> [TASK GOAL] Lines from the one containing "Task: Close the floating video popup" to the end of the records, both ends included and exactly as written, are the whole answer, and no pictures go in it.

> [DATA UNDER STUDY]
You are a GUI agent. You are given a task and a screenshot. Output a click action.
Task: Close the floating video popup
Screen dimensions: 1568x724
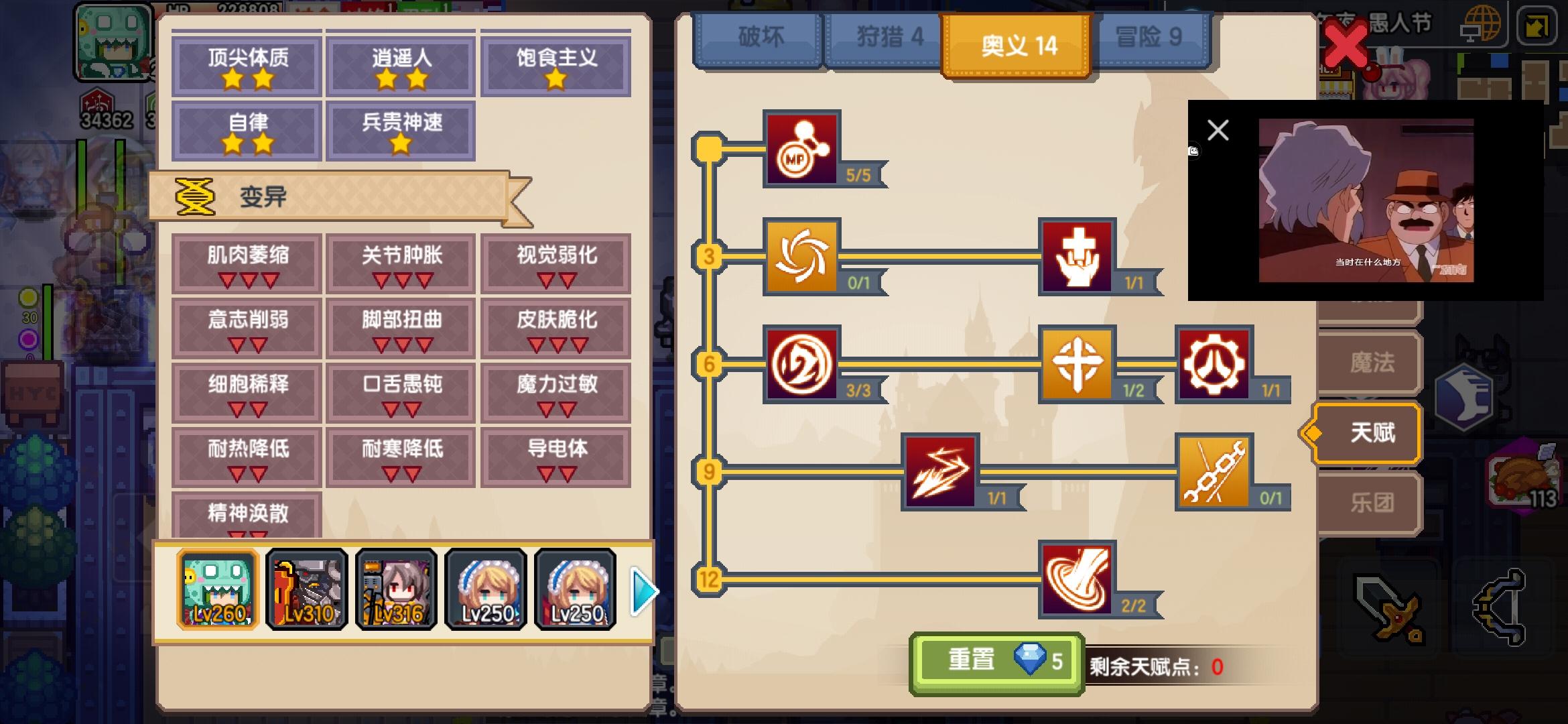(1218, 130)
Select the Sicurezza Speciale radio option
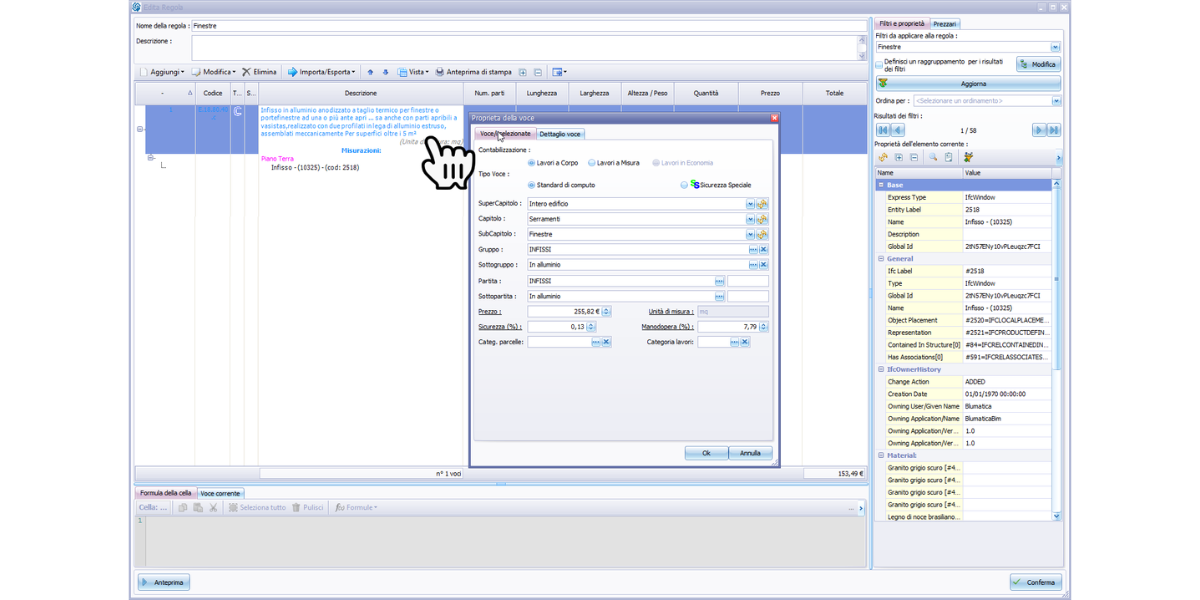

> [ANSWER SPACE]
Task: Close the floating video popup
Screen dimensions: 1568x724
(1218, 130)
Select the Sicurezza Speciale radio option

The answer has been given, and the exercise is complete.